Better-ear processing was described in detail in Brungart and Iyer (2012). Briefly, spatialized stimuli were generated using KEMAR head-related transfer functions (HRTFs). The target was always simulated to be at 0° azimuth, while the maskers were simulated to be colocated with the target (at 0° azimuth) or separated symmetrically on either side (at ±60° azimuth). Better-ear processing was then applied to the spatially separated signals. Left and right ear masker signals were processed by a 128-channel gammatone filterbank (80–5000 Hz). The time-domain outputs from each channel were then divided into 20-ms segments (with 50% overlap) and multiplied by a 20-ms raised-cosine window. Because the HRTFs were symmetric across the median sagittal plane, the target signal was always identical in the two ears. Thus it was possible to identify the “better ear,” independently for each time-frequency segment, as the ear with the lower total root-mean-square (rms) energy. Conversely, the worse ear for that segment was defined as the ear with the higher rms.

Six masker conditions were created as per Brungart and Iyer (2012).

  • (1)

    Colocated: target and maskers presented from 0° azimuth.

  • (2)

    Binaural: target presented from 0° azimuth and maskers presented from ±60° azimuth.

  • (3)

    Better-ear: for every time/frequency segment, the better ear was chosen from the binaural stimulus and the resynthesized mixture was presented diotically.

  • (4)

    Worse-ear: for every time/frequency segment, the worse ear was chosen from the binaural stimulus and the resynthesized mixture was presented diotically.

  • (5)

    Hybrid: the better-ear segments were presented to one ear (chosen randomly on every trial), and the worse-ear segments were presented to the other ear. This presentation meant that the two ears received the original left and right ear signals within a segment, and thus the original interaural differences were preserved (unlike in the diotic better-ear and worse-ear signals where the interaural differences were always zero).

  • (6)

    Monaural: only one ear (randomly chosen) from the binaural stimulus was presented.
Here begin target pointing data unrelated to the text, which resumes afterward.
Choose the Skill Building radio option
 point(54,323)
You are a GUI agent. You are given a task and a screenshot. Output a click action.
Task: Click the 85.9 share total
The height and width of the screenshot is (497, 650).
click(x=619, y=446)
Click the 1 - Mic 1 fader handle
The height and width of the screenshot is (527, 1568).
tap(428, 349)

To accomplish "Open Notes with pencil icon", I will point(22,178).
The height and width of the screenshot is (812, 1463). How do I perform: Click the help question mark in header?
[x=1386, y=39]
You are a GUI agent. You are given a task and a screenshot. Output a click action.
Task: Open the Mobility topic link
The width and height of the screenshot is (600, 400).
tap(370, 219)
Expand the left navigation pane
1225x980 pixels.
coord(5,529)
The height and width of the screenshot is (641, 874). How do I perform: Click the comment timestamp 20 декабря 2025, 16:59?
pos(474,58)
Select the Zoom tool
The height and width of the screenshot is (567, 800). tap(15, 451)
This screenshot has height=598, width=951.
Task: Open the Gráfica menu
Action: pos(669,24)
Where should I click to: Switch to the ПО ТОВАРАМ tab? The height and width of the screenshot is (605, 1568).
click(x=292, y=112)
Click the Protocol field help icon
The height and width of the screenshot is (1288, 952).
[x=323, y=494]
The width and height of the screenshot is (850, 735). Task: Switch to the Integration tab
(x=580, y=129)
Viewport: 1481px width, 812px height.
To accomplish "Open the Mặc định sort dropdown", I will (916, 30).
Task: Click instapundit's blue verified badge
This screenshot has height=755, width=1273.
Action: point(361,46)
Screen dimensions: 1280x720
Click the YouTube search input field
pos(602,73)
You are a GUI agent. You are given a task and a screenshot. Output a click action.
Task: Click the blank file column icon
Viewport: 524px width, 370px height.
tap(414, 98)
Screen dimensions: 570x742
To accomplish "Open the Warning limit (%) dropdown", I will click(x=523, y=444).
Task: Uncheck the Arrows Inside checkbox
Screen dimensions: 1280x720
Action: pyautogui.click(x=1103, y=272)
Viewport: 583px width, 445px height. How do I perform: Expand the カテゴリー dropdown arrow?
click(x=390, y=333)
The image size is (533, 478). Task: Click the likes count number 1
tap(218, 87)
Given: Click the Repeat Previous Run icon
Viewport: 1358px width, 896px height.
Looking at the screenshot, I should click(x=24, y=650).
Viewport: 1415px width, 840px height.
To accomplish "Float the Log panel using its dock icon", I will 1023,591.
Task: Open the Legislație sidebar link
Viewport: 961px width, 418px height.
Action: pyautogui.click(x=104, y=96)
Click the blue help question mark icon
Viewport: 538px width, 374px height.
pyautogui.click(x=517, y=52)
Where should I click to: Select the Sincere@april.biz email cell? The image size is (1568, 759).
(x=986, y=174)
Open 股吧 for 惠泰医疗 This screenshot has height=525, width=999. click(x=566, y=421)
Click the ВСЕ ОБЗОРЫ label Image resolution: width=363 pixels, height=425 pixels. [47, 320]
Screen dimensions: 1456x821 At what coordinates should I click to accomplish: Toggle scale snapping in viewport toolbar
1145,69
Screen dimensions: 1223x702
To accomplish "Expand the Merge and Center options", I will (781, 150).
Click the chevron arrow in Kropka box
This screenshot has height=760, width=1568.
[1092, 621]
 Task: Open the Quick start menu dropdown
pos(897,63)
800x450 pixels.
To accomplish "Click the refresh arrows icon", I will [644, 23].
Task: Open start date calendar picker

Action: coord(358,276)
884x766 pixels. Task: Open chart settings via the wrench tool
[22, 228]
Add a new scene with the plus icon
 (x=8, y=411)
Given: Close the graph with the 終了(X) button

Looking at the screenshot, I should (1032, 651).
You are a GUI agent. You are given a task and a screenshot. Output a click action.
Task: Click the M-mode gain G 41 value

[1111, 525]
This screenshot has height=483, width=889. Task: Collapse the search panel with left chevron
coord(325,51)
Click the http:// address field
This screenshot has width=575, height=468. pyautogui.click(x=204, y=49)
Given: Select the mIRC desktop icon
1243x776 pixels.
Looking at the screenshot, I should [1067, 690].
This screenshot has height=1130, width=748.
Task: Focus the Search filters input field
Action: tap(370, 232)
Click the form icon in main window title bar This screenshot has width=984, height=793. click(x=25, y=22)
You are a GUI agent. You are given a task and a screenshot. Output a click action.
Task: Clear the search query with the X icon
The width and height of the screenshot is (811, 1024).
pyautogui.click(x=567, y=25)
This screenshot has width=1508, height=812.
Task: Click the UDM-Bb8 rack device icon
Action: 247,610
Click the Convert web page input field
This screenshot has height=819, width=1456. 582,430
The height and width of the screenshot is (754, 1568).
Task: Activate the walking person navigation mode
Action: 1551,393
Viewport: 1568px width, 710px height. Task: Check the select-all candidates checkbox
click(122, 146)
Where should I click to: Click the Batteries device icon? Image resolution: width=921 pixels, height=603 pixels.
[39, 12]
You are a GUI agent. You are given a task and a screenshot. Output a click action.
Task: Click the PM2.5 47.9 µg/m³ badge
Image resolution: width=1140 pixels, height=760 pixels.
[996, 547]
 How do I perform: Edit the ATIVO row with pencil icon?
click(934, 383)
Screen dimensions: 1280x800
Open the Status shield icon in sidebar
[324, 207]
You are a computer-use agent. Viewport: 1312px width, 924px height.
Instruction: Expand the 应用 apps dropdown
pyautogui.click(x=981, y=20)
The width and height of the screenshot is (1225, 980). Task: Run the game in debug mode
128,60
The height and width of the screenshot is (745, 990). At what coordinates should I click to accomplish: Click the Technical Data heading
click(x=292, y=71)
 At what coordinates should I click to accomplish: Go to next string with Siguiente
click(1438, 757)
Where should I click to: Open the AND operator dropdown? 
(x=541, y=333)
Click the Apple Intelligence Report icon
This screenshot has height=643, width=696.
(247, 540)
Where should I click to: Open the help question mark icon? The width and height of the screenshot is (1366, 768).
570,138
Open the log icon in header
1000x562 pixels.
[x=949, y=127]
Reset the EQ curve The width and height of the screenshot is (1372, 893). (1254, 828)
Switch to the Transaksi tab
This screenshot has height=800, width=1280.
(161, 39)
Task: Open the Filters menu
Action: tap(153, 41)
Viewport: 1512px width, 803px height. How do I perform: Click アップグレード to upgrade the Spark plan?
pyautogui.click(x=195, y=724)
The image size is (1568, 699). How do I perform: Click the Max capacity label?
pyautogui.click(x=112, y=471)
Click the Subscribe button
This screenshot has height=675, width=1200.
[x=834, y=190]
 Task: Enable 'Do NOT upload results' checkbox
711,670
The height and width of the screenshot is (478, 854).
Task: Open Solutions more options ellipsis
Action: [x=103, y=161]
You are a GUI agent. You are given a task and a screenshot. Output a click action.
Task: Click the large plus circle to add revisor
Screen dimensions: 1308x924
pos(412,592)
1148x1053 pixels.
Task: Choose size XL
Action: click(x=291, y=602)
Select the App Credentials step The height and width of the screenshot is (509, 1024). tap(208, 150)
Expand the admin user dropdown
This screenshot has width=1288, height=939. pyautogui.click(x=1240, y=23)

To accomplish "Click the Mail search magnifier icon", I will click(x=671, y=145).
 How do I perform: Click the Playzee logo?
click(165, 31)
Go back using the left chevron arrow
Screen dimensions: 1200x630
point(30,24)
In experiment 1, all six conditions were tested. In experiment 2, only the colocated, binaural, better-ear, and hybrid conditions were tested. Note that better-ear processing effectively resulted in a frequency-dependent increase in the SNR at the ear relative to the colocated and binaural conditions (see Fig. 2).

Fig. 2.

Fig. 2.

Average spectra of the MRT stimuli from experiment 1 and the CRM stimuli from experiment 2 in the binaural (dotted line, averaged over left and right ears) and better-ear (solid line) conditions, relative to spectra in the colocated condition.

3. Results

3.1. Experiment 1

Logistic functions were fit to the performance data for each listener. No systematic differences in slope were observed across conditions, and thus performance was summarized simply by extracting the TMR corresponding to 60% correct for each condition (referred to from here on as speech reception thresholds or SRTs). Group mean SRTs are shown in Fig. 3(A). The overall pattern of NH results was a reasonable replication of Brungart and Iyer (2012).The best performance occurred for the binaural, better-ear, and hybrid conditions, which were similar. Performance for worse-ear was the poorest. Performance for colocated and monaural conditions was intermediate. The HI group showed a relatively constant deficit relative to the NH group in all conditions (mean 5.8 dB; range 5.1–6.7). A mixed analysis of variance (ANOVA) confirmed that there was a significant effect of condition [F(5,75) = 95.8, p < 0.001], and group [F(1,15) = 79.8, p < 0.001], but no significant interaction [F(5,75) = 1.7, p = 0.2]. Spatial release from masking (colocated SRT–binaural SRT) was 5.1 dB on average in the NH group (cf. 5.5 dB reported by Brungart and Iyer), which was not significantly larger than the 3.5 dB measured in the HI group [t(15) = 1.7, p = 0.1].

Fig. 3.

Fig. 3.

(A) and (C) Average SRT values for the NH listeners (filled symbols) and HI listeners (open symbols) for the MRT speech materials in experiment 1 and for the CRM speech materials in experiment 2. Error bars indicate across-subject standard deviations. (B) and (D) Scatter plot of SRT values in the better-ear condition versus those in the binaural condition for each listener in experiments 1 and 2.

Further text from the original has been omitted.